The World Health Organization (WHO) classification system for central nervous system tumors is used to guide treatment and establish prognosis. Grades range from Grade 1 to Grade 4; the higher the grade, the more advanced and aggressive the tumor is, which usuallly means a poorer prognosis.
Standard of care treatment plans are different for patients diagnosed with WHO grade 2, 3, or 4 gliomas (van den Bent, 2010).
| Tumor type | Standard of care |
|---|---|
| Oligodendroglial tumors | Initial mngt with upfront chemotx widely accepted, regardless of grade |
| Low grade gliomas | RT 45-55 Gy, higher dosages of RT correlate with toxicity, unproven role for upfront chemotx alone |
| Grade III tumors | RT 60 Gy, value of adjuvant chemotx and of combined chemotx-RT unproven |
| GBM | Combined chemotx-RT (60 Gy) with TMZ |
The Need for DecisionDx-LGG
It is well-recognized that there is clinically significant inter-observer and intra-observer variability in the diagnosis and grading of gliomas. For example, one study evaluated a systematic series on a cohort of 500 brain tumor patients and found some degree of disagreement in 43% of cases (Bruner, et al). A prospective study on 244 cases reviewed by 4 neuro-pathologists reported a diagnostic inter-observer variability rate of 48% with the first review (Coons, et al).

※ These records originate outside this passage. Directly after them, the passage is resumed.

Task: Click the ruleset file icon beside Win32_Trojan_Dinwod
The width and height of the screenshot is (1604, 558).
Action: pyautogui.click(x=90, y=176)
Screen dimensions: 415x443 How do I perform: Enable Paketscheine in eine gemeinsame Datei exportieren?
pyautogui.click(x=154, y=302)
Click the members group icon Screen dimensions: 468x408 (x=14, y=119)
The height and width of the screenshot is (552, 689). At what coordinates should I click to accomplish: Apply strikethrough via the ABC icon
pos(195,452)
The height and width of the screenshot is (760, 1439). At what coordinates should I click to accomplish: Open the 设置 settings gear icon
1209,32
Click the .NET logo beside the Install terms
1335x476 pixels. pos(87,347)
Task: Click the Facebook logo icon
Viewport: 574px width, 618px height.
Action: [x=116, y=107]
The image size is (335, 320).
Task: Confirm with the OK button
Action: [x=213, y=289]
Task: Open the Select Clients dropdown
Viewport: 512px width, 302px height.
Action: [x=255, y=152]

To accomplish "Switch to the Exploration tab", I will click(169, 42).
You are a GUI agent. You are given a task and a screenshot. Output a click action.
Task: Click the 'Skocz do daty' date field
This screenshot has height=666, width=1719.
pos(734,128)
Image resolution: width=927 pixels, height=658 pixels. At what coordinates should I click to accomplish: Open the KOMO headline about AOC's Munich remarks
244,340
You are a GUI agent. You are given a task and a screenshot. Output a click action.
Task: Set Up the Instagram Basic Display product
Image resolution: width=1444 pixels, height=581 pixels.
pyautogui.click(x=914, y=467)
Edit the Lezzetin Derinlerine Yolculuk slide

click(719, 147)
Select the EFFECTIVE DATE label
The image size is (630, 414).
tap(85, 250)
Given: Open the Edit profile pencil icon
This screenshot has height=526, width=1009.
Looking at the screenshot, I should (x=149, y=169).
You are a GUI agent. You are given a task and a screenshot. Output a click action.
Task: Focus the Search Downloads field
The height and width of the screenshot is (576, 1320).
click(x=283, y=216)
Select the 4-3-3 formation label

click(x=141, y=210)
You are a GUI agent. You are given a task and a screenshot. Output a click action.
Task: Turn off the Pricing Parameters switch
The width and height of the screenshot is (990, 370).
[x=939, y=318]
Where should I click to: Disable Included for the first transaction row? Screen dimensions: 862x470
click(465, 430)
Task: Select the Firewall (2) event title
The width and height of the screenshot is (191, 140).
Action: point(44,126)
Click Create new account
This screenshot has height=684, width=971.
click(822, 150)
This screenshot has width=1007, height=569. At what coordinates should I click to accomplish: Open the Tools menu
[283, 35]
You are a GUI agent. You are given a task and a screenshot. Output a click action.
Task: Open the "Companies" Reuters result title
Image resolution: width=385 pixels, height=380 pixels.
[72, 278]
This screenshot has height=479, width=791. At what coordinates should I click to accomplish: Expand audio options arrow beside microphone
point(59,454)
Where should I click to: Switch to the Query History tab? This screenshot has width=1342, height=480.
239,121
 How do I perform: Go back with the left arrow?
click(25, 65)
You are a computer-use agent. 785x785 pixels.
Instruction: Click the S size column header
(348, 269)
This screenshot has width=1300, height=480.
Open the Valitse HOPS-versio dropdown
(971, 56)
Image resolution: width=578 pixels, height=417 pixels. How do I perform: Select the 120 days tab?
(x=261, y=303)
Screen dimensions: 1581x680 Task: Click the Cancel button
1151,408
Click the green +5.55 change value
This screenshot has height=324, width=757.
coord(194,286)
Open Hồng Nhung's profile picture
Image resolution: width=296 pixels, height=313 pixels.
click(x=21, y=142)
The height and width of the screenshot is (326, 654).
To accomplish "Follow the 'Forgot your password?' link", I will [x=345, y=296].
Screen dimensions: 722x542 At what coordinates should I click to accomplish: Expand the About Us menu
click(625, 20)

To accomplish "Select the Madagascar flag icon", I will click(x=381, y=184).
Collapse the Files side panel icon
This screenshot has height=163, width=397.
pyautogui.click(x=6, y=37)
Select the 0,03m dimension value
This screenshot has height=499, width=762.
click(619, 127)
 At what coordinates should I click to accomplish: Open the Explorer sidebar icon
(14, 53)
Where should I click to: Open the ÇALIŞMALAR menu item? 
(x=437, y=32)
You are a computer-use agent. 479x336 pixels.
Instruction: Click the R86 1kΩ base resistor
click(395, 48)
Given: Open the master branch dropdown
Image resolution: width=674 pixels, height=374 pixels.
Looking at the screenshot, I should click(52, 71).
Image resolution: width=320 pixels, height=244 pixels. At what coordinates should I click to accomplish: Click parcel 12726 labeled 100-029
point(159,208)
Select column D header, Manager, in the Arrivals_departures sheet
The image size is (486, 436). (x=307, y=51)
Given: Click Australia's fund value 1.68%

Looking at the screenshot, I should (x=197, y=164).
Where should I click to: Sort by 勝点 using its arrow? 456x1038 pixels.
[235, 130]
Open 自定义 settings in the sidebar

As the grade of glioma establishes prognosis and treatment planning, this variability has a direct impact on patient care decisions. For example, patients with a grade 3 tumor may receive a grade 2 diagnosis. This difference would likely result in under-treatment for that patient's glioma. Likewise, a patient with a grade 3 tumor who was diagnosed with a grade 4 tumor (also known as a glioblastoma) would likely result in over-treatment (van den Bent).
While it remains a clinical issue, inter-observer variability is less with grade 4 tumors. However, there is a subset of approximately 5% of grade 4 tumors that are secondary tumors. That is, these grade 4 gliomas are believed to have progressed to grade 4 from grade 2 or 3. These tumors exhibit longer survival times than patients with primary grade 4 gliomas.
It would be advantageous to incorporate molecular profiling data along with the histopathologic diagnosis to provide more accurate data on expected prognosis for more appropriate individual treatment planning.
What is DecisionDx-LGG?
The DecisionDx-LGG CIMP profile assay is a robust, proprietary multi-methylation assay that determines the glioma-CpG island methylator phenotype (G-CIMP) of grade 2, 3 or 4 gliomas.
The DecisionDx-LGG CIMP profile assay was discovered and developed using 272 glioma samples from The Cancer Genome Altas project (TCGA). The TCGA is an initiative of the National Cancer Institute (NCI). The assay was then validated on more than 486 grade 2, 3, and 4 glioma samples.
The DecisionDx-LGG assay identifies a molecular profile called CIMP. The CIMP profile (CIMP+ or CIMP-) is robustly associated with prognosis in glioma patients with a histopathology grade of 2, 3, or 4. Patients with a CIMP+ glioma show a favorable prognosis. This favorable prognostic profile cannot be detected with histopathology alone. The DecisionDx-LGG CIMP profile is an independent predictor of survival, even after adjustment for grade and age (p<0.0003).